Download This PaperExperimental and Molecular Simulation Studies on the Hygroscopic Behavior and Mechanism of Lifsi
24 Pages Posted: 4 Nov 2024
Abstract
Lithium bis(fluorosulfonyl)imide (LiFSI) is a new type of lithium salt, which has unique effects in improving the cycling ability and energy capacity of lithium batteries. It is also highly safe and environmentally friendly, and currently has the basic conditions for industrialization. The commercially available LiFSI particles have a small particle size and are highly susceptible to water absorption during storage or use. However, there is currently a lack of basic research on its moisture absorption mechanism, thermodynamic properties, and crystallization process, resulting in a lack of theoretical basis for how to optimize its crystallization process to slow down moisture absorption.

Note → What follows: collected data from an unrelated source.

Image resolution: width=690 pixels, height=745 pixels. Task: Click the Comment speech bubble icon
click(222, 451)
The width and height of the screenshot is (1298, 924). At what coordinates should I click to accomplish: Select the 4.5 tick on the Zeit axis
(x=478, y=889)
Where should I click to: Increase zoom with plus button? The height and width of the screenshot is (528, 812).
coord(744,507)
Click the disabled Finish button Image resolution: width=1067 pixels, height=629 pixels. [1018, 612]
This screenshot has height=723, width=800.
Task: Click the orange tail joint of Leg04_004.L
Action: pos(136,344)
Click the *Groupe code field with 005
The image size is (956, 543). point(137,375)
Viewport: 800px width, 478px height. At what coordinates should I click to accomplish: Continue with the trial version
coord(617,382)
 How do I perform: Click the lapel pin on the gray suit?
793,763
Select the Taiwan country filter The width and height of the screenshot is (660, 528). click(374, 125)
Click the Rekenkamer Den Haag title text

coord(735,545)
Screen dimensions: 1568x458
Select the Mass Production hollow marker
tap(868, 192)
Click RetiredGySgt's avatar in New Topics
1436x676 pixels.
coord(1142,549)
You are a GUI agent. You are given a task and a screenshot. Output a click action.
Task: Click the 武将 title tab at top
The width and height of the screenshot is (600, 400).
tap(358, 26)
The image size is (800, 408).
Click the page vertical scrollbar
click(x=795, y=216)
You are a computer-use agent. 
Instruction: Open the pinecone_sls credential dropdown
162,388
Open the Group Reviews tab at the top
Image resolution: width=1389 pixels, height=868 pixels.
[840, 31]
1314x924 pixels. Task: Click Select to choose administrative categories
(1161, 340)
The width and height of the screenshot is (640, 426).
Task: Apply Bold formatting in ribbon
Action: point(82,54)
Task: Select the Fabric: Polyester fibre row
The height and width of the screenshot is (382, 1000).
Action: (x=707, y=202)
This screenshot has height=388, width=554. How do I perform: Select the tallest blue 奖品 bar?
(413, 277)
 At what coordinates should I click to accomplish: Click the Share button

Based on this, this article systematically studied the moisture absorption process of LiFSI using a combination of experiments and molecular simulations. The results showed that the moisture absorption rate of LiFSI increased with increasing ambient humidity. Under the same humidity, the initial moisture absorption rate of large-grained crystals is 44% lower than that of small-grained crystals. Through molecular simulation, the mechanism of Li+ and FSI- in the moisture absorption process was clarified: the exposed Li+ on the surface of LiFSI crystals easily combines with the O atom of H2O molecules to form a Li+…O coordination structure, while the H atom of H2O molecules forms an O-H…O hydrogen bond with the O atom of FSI- anion, which is the main reason for LiFSI's strong moisture absorption. The average adsorption energy of water molecules on the {1 -1 1} crystal plane is the largest (-101.39 kJ·mol-1), while the {2 -1 0} crystal plane has stronger adsorption sites (-174.94 kJ·mol-1). By adjusting the morphology or particle size of the crystal, the exposure of its high-energy moisture-absorbing surface can be reduced, which can reduce its moisture absorption rate. The above research results provide theoretical guidance for the preparation of large-sized low-hygroscopic lithium salts.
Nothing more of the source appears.